Problem :: Lines before the one containing "Open the 导出格式 WAV dropdown" are left out; that line and every line after it, through the end of the records, are to be reproduced exactly.

Exercise inputs ::
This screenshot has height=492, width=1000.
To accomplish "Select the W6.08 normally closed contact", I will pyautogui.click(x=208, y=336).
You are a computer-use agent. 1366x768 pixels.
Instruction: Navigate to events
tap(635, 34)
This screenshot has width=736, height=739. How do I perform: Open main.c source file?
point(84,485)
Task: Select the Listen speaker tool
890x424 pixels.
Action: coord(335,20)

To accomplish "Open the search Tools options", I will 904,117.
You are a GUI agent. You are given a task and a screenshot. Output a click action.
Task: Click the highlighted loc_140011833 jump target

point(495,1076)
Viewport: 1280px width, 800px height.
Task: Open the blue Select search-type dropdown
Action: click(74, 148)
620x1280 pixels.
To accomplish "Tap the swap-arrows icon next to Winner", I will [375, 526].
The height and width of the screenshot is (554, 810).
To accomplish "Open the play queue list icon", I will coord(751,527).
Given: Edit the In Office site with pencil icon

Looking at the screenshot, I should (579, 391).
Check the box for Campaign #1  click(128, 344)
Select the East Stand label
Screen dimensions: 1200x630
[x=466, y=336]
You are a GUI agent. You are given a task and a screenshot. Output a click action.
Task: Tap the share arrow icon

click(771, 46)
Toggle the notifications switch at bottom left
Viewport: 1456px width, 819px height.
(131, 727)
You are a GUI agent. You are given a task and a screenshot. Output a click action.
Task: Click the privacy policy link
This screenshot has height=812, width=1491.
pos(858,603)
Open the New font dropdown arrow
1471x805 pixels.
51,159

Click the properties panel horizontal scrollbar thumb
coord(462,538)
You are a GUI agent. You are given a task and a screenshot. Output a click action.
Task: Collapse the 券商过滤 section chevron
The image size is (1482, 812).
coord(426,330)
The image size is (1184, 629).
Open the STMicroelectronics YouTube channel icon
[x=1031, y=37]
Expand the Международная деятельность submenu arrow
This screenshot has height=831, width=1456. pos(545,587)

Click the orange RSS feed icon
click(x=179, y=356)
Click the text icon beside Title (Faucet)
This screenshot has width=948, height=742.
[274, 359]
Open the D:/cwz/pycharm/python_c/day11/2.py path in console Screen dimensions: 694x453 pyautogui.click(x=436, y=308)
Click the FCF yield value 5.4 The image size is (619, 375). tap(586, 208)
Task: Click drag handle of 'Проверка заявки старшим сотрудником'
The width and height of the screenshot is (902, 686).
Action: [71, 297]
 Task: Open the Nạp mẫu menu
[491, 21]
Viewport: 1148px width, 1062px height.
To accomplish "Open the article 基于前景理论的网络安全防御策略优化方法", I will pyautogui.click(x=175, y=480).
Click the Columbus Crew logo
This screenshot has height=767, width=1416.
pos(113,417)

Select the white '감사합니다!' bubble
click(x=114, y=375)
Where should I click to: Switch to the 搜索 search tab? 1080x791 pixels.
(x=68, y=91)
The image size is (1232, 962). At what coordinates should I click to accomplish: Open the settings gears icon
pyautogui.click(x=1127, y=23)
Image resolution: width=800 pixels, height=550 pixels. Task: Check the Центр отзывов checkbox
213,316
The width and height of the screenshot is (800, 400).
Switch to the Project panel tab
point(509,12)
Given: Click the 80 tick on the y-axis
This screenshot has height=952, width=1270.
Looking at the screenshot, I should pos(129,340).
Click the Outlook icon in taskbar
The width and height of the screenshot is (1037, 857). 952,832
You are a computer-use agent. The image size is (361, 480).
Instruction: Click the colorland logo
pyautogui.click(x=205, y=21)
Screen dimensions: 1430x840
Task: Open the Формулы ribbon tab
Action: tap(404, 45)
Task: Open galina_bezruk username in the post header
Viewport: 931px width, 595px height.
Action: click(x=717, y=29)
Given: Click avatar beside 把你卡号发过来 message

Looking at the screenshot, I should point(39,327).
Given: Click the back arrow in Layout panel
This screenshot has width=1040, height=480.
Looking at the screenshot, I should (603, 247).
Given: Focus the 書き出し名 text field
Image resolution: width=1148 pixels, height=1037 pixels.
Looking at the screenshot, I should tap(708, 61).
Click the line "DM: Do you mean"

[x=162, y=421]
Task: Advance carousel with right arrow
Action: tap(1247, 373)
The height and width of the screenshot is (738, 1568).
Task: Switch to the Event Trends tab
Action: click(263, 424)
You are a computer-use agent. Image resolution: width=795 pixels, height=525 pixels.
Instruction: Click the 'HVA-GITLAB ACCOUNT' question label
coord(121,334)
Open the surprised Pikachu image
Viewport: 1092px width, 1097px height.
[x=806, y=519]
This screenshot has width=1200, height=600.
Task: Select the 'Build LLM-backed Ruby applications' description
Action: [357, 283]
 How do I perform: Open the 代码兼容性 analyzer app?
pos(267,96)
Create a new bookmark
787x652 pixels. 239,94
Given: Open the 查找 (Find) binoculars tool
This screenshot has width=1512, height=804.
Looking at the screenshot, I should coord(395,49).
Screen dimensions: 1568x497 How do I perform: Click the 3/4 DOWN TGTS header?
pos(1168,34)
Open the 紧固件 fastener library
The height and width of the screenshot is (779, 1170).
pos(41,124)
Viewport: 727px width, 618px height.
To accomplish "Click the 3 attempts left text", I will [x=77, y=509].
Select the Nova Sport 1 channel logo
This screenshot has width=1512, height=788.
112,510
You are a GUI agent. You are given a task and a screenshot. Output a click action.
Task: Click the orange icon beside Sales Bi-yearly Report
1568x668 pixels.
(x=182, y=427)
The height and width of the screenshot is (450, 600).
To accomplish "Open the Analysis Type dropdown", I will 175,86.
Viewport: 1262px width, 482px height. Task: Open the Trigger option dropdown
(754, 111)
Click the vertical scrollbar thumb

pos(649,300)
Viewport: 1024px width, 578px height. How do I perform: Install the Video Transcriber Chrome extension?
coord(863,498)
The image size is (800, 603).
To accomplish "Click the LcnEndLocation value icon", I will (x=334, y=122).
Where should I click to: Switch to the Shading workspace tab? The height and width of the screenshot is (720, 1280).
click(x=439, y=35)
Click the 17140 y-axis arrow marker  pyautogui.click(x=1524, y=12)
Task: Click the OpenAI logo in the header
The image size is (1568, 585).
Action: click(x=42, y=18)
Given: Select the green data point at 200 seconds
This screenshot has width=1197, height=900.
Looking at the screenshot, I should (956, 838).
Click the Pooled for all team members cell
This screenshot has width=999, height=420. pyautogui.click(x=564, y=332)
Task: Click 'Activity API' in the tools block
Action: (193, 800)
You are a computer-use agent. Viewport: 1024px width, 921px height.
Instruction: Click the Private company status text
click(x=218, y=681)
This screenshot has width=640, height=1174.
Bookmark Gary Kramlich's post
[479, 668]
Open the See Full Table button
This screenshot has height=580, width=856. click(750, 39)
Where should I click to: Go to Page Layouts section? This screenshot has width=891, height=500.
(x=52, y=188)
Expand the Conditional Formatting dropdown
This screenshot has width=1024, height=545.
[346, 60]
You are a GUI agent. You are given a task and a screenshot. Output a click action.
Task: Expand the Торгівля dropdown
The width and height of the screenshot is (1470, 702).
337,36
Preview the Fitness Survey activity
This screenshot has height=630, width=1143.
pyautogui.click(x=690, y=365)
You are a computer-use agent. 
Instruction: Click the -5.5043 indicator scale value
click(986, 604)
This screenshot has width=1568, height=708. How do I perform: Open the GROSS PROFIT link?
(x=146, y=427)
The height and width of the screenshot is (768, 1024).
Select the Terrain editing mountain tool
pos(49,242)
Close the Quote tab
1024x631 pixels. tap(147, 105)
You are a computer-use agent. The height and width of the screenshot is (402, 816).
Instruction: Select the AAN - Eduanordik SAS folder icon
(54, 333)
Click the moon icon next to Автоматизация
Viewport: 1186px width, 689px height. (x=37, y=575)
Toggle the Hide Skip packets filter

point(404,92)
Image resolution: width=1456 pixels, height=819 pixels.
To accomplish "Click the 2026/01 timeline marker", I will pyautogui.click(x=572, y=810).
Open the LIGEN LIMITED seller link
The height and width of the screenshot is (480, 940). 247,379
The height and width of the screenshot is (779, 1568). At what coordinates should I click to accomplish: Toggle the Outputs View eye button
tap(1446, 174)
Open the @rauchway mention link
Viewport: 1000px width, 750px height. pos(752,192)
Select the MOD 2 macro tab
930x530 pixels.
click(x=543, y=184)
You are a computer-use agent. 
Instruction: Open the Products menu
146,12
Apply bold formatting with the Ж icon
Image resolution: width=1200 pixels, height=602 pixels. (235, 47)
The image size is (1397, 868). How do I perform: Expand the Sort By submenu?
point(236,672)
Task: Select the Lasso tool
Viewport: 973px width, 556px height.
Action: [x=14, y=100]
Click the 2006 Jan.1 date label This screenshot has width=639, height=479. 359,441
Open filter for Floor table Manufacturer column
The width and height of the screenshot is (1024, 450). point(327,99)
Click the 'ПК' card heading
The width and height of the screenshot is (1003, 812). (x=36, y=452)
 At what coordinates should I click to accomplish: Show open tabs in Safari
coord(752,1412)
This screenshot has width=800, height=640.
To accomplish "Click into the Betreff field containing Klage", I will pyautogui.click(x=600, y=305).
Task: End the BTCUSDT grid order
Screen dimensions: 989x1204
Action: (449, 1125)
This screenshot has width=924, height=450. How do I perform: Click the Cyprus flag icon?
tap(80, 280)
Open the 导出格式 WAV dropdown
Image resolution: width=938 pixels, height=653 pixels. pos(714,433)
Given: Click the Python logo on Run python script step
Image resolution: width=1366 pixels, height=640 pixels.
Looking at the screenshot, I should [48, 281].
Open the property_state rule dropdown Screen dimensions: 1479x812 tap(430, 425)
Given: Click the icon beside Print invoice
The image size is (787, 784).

Result of this task ::
Open the 导出格式 WAV dropdown
Image resolution: width=938 pixels, height=653 pixels. pos(714,433)
Given: Click the Python logo on Run python script step
Image resolution: width=1366 pixels, height=640 pixels.
Looking at the screenshot, I should [48, 281].
Open the property_state rule dropdown Screen dimensions: 1479x812 tap(430, 425)
Given: Click the icon beside Print invoice
The image size is (787, 784).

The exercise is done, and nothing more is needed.